# NATとポート — 家の住所を1つの公開住所にまとめる

> レベル: 初級 ／ 対象: 大人
> 出典: Kotowary — https://kotowary.com/learn/units/nat-and-ports?level=beginner&audience=adult
家の中の機器はみな、外には出ない**家の中だけの住所**を持っています。外に出るときだけ、ルーターが**1つの公開住所**に付け替えます。この付け替えが**NAT**です。

## これは何をする係？

家の中のスマホ・PC・テレビは、それぞれ**プライベートIP**※1（家の中だけの住所）を持っています。でも、そのままでは外の世界に出られません。

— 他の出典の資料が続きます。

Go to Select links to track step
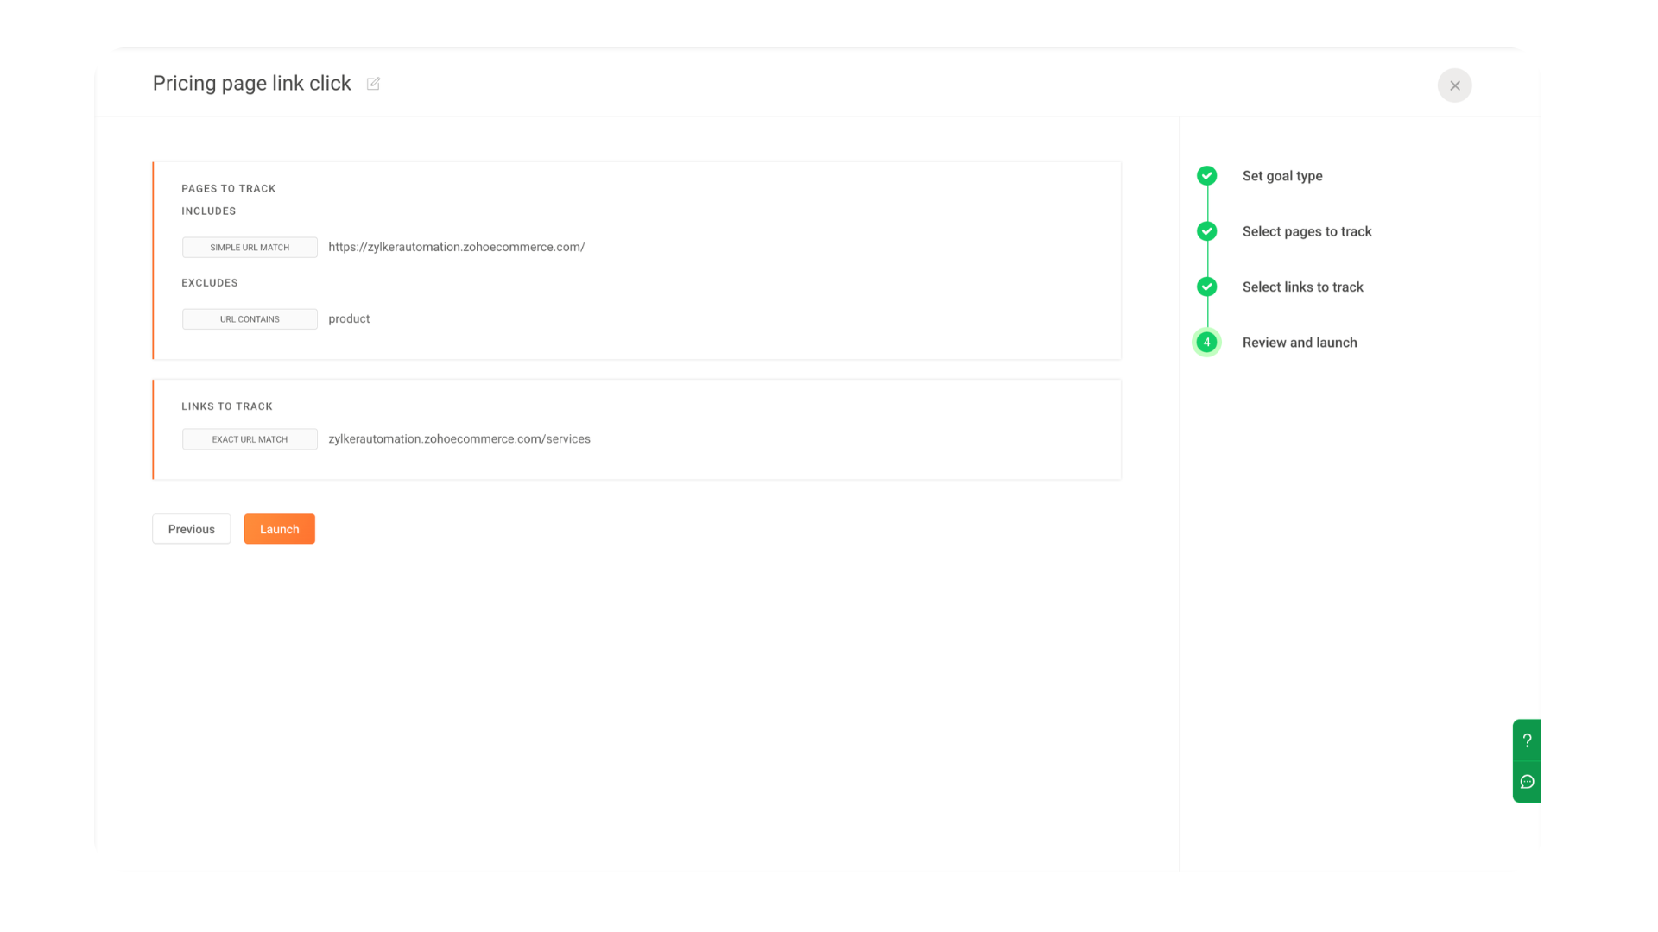 (1301, 287)
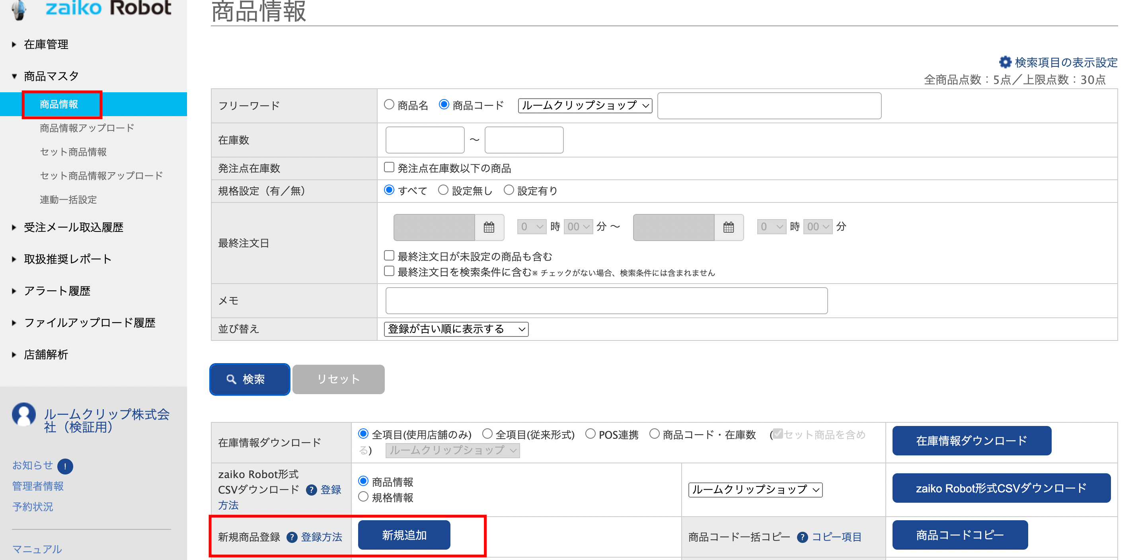Click the help icon beside 新規商品登録
This screenshot has width=1142, height=560.
pos(292,537)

外に出るときは、**ルーターが1つの公開IP**※2（世界に通じる住所）に付け替えます。これが**NAT**※3です。家族みんなが、1つの表札を共有して外とやり取りするイメージです。

**登場人物メモ**:

- **※1 プライベートIP** — 家の中だけで通じる住所（192.168.x.x など）。外には出ない
- **※2 公開IP（グローバルIP）** — 世界に通じる住所。回線に1つ割り当てられる
- **※3 NAT** — 家の中の住所を、外向けの公開住所に変換する仕組み

## なぜ必要？

理由は、**世界の住所（IPv4）が足りない**からです。

1. インターネットの住所（IPv4）は数に限りがあり、機器全部に配れない
2. そこで**家の中は使い回し**の住所（プライベートIP）で済ませる
3. 外向けには、**回線の公開IPを家族で共有**する
4. 誰宛の返事かは、ルーターが**変換表**を見て正しい機器へ返す

こうして、限りある住所を無駄なく使い回しています。

## ポート＝部屋番号

住所（IPアドレス）が「建物」なら、**ポート**※4は「その中の部屋番号」です。

- 同じ機器でも、**Web宛・メール宛**などをポートで見分ける
- ルーターは「どの機器の・どのアプリ宛か」を、住所とポートの組で管理する
- だから1つの公開IPでも、家族の通信がごちゃ混ぜにならない

**登場人物メモ**:

- **※4 ポート** — 同じ機器の中の窓口番号。どのアプリ宛かを表す

::diagram{name="nat"}

## ⚠️ うまくいかないとき

- **外から入れない** — NATは「中から始めた通信」しか通さない。外からの呼び出しは基本届かない
- **二重NAT** — ルーターが2段になり、変換が二重で通信不良になる
- **住所の重複** — 家の中の住所を配り間違えると、機器同士がぶつかる

住所の付け替えを担うのは [ルーター](/learn/units/router) です。名前とIPの変換を担う [DNS](/learn/units/dns) とセットで覚えると、外への出口がつかめます。